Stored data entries
Start of Block

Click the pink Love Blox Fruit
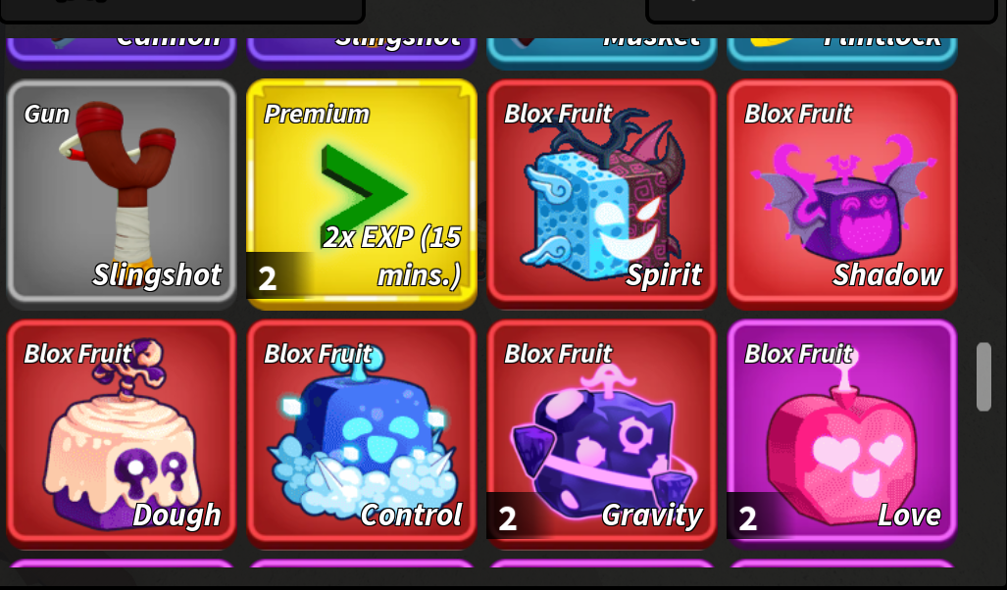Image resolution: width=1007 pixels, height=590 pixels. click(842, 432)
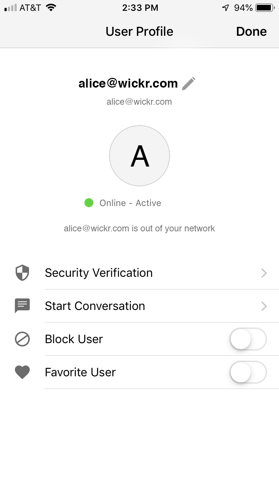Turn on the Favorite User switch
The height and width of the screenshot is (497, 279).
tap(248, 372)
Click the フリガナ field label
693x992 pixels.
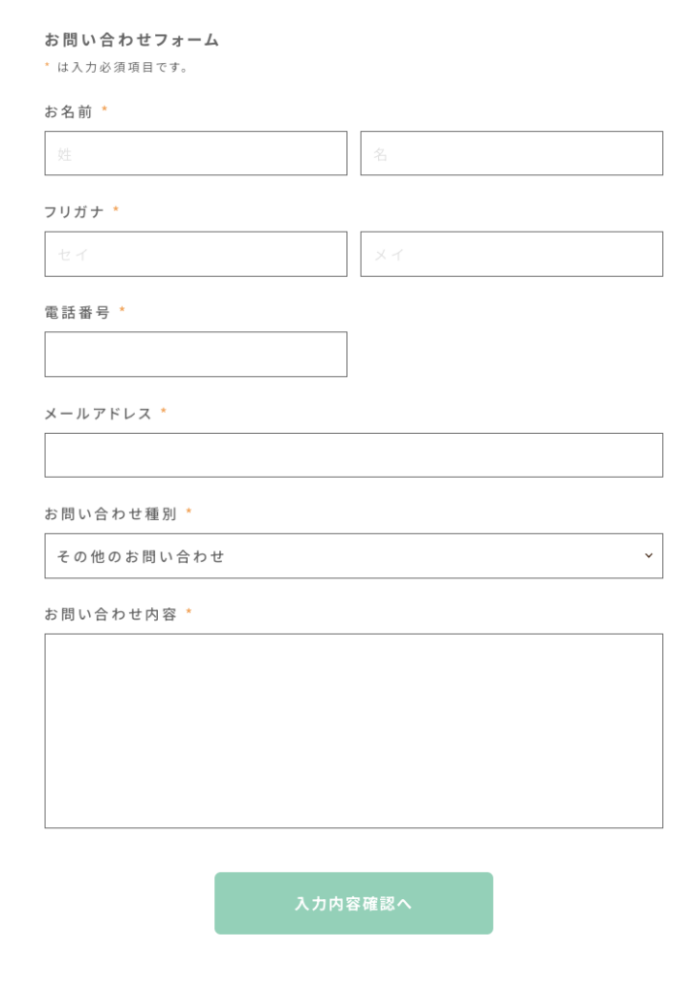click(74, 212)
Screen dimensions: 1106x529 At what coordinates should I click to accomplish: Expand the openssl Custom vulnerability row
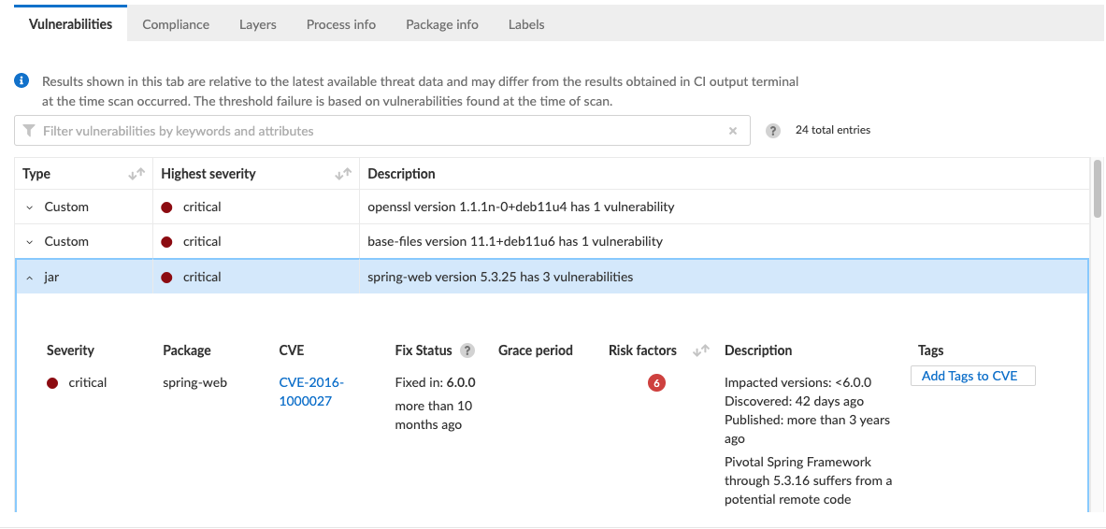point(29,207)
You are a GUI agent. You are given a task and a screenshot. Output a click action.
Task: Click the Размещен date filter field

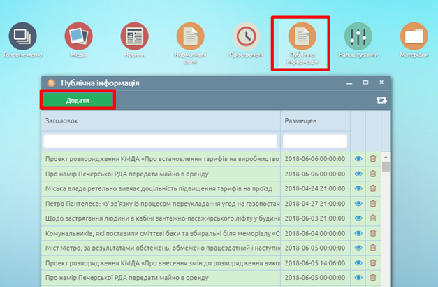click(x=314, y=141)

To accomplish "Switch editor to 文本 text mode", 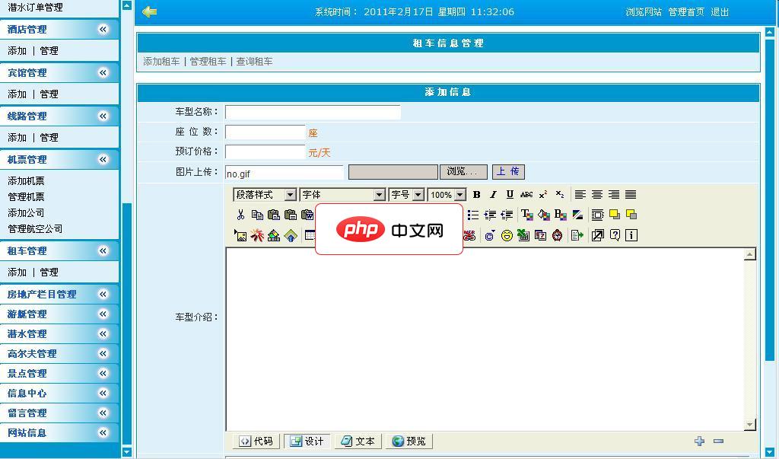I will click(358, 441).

End of Block

Work item
Output the records above as they stand, from the first line to the line with "Click the フリガナ field label", inclusive, and exclude the pictures.

Response box
Click the pink Love Blox Fruit
Image resolution: width=1007 pixels, height=590 pixels. click(842, 432)
Turn on the Favorite User switch
The height and width of the screenshot is (497, 279).
tap(248, 372)
Click the フリガナ field label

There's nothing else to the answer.